Doch geht dies offensichtlich mit weiter ansteigenden Flüchtenden einher. Laut Reuters stammen die meisten aus dem Osten der Stadt, allerdings würden auch im Westteil der Stadt mehr Fluchtversuche unternommen. Wie ein Bericht der Webseite Niqash.org schildert, ist die Situation in den Vierteln am rechten Ufer des Flusses miserabel.

Die Versorgung mit Lebensmittel und Energie nähert sich katastrophalen Zuständen, die IS-Milizen drohen Fluchtwilligen, die Brücken sind zerbombt. Ein Sprecher des irakischen Militärs kündigte indessen an, dass man den Feind, der im Osten bereits isoliert sei, in den nächsten Tagen auch auf der rechten Seite des Flussufers angreifen werde.

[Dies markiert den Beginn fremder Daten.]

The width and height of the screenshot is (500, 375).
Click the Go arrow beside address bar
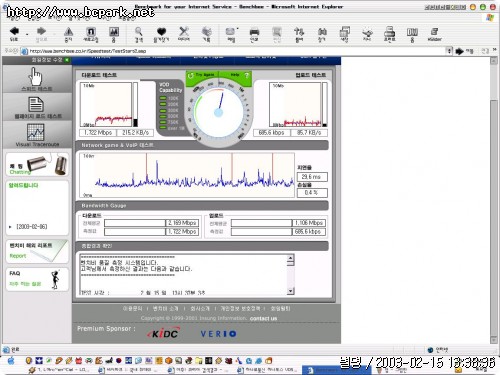pos(460,51)
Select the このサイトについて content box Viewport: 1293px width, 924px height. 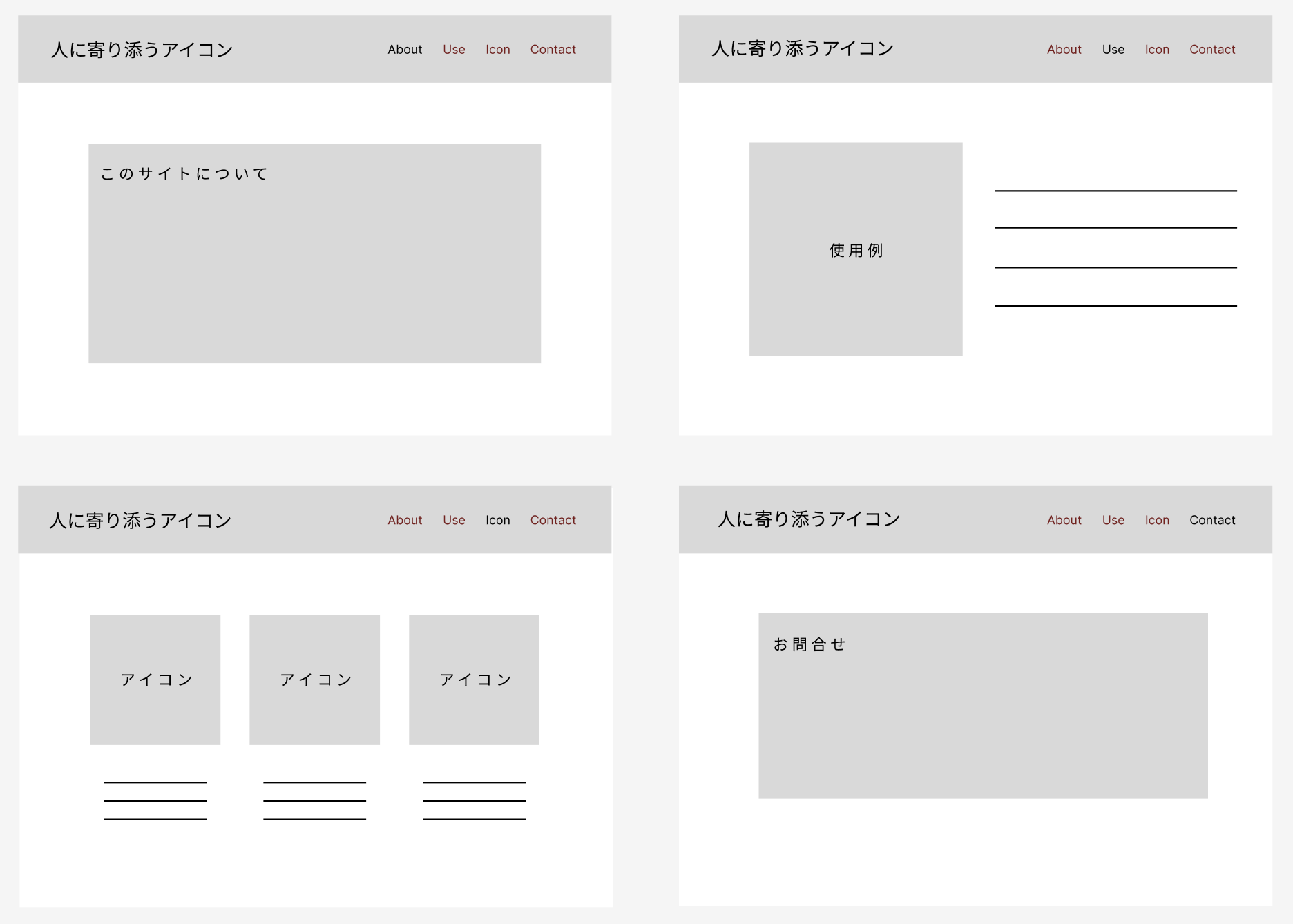(314, 253)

US-General: 1,2 Millionen Wohnungen sind abzusichern

Eine hauptsächliche Schwierigkeit erklärt der US-General Joseph Martin gegenüber Reuters so: Es gebe über 200.000 Gebäude in der Stadt, wenn man mit 6 Räumen für jedes Gebäude rechnet, dann seien das 1,2 Millionen Wohnräume, von denen gesichert sein muss, dass sich keine IS-Kämpfer mehr aufhalten.

Die Unterscheidung ist schwierig, weil die Milizen darauf achten, sich mit der Zivilbevölkerung zu vermischen. Dazu kommen die bekannten fürchterlichen Einsätze von Sprengsätzen, Autobomben und Selbstmordattentätern, mit denen sich die irakische Armee sehr schwer tut und womit der IS Propaganda macht.

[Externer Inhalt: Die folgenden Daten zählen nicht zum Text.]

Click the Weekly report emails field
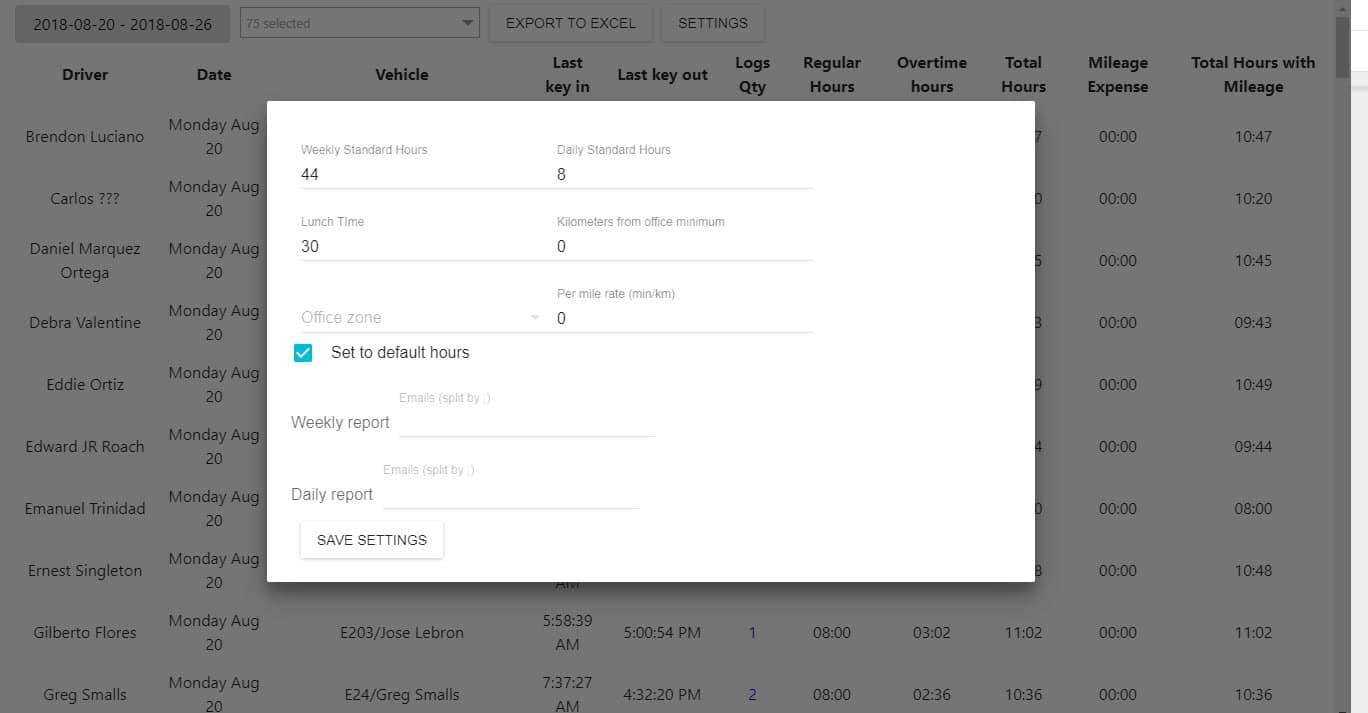Image resolution: width=1368 pixels, height=713 pixels. (526, 422)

Furcht vor IS-Terror mit dem Mosul-Staudamm

Mehrere Anschläge in Bagdad, die gleichermaßen auf Zivilisten wie Angehörige der Sicherheitskräfte zielen und die dem IS zugeschrieben werden, machten kenntlich, dass die IS-Milizen zwar zahlenmäßig unterlegen sind und laut einigen Berichten auch Zeichen der Schwächung zeigen, auf Mittel zurückgreifen, gegen die wenig Kraut gewachsen ist, die auf Terror setzen.

Manche Experten, die den IS zwar auf dem Rückzug sehen, befürchten denn auch, dass es den IS-Milizen, sobald sie in Mosul mit dem Rücken zur Wand stehen, die Hemmschwellen abgesenkt würden, um eine größere Katastrophe in Gang zu setzen. Angespielt wird auf eine mögliche Zerstörung des Mosul-Staudamms, was das Leben von sehr vielen Menschen gefährden würde.